- Try it -
From the records below, transcribe only the lines running from the one with "Identify the click" through the one with "Contact Us (203, 2303)". Keep both of those end lines.

───── Task input

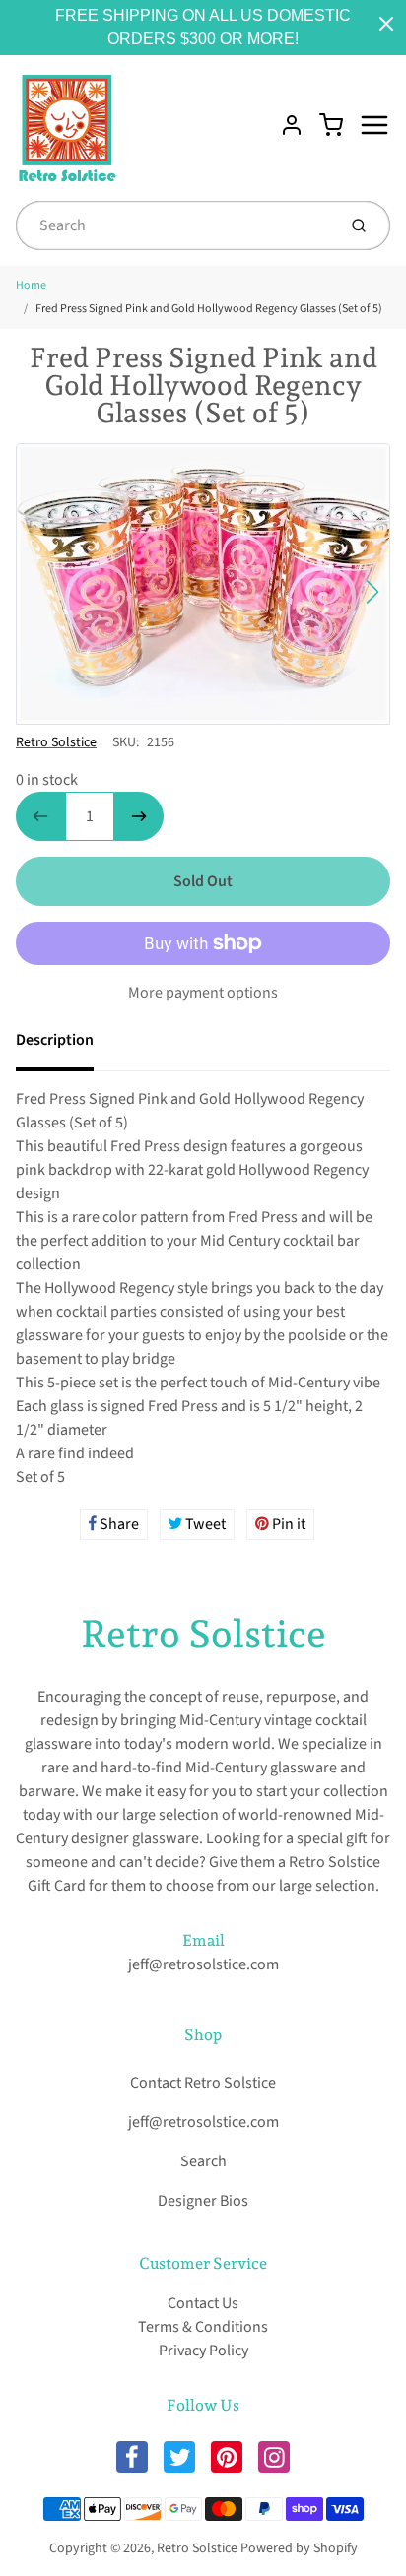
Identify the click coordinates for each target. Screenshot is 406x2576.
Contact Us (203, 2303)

──────────
───── Task input

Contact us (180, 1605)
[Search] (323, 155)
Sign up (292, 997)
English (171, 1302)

──────────

- Exercise result -
Identify the click coordinates for each target. Screenshot is 406x2576.
Contact Us (203, 2303)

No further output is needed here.